Thank you for your careful reply. Good health is the first. I wish you a speedy recovery. Maybe you'll know the answer when you recover from a cold.
Actually, I don't think there is a difference at all. The definitional or so-called "naive" estimator of the mutual information is:
I(X;Y) = H(X) + H(Y) - H(X,Y)
If we plug in your example:
import numpy as np
from sklearn.feature_selection import mutual_info_regression
from entropy_estimators import continuous
np.random.seed(1)
x = np.random.standard_normal(10000)
y = x + 0.1 * np.random.standard_normal(x.shape)

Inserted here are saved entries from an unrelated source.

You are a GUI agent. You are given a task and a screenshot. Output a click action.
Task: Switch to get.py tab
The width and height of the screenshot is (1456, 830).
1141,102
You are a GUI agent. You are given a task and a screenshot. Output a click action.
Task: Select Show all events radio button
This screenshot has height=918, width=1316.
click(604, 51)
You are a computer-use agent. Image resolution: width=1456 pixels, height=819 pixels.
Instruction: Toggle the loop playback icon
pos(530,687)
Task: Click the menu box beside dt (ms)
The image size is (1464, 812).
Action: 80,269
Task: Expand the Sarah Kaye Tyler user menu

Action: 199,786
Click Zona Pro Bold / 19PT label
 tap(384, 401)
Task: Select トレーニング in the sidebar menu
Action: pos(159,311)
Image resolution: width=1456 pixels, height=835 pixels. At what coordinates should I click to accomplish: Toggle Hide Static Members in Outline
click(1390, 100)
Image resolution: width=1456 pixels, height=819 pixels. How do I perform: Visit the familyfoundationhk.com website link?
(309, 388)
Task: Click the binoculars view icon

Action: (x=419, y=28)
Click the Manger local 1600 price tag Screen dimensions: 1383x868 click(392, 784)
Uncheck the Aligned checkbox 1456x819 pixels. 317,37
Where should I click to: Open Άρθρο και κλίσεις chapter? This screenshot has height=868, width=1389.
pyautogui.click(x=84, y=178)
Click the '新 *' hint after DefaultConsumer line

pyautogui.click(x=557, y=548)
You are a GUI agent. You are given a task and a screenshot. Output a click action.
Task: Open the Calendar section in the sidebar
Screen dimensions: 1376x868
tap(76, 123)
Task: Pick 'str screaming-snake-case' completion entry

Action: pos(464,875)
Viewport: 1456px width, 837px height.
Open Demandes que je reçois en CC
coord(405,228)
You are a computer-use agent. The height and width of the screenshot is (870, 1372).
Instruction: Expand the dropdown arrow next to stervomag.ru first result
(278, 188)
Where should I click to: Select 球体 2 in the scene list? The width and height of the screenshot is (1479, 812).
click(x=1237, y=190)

print(mutual_info_regression(x.reshape(-1, 1), y.reshape(-1, ), discrete_features=False, n_neighbors=3))
# [2.31452164]
hx = continuous.get_h(x, k=3)
hy = continuous.get_h(y, k=3)
hxy = continuous.get_h(np.c_[x, y], k=3)
mi = hx + hy - hxy
print(mi)
# 2.325853446732216
I would say those estimates are pretty close, given that we are using two different methods to get the result.
I find mi>hx, which puzzles me.
That continues to be a strong point.
However, I am by now fully convinced that the entropy computations are fine:
import scipy.stats as st
from entropy_estimators import continuous
distribution = st.norm(0, 1)
analytical = distribution.entropy()
empirical = continuous.get_h(distribution.rvs(10000), k=3)
print(analytical, empirical)
# 1.4189385332046727 1.4197821857006883
This leaves the following options:
- The scikit-learn maintainers and I independently made the same mistake when implementing the KSG estimator for mutual information.
- The KSG estimator is wrong. This is somewhat true as there is a bias as discussed in the paper itself (Fig. 4 - Fig. 8). However, when I implemented it, I checked it extensively against analytical results, and I don't remember seeing large deviations for Gaussian distributions.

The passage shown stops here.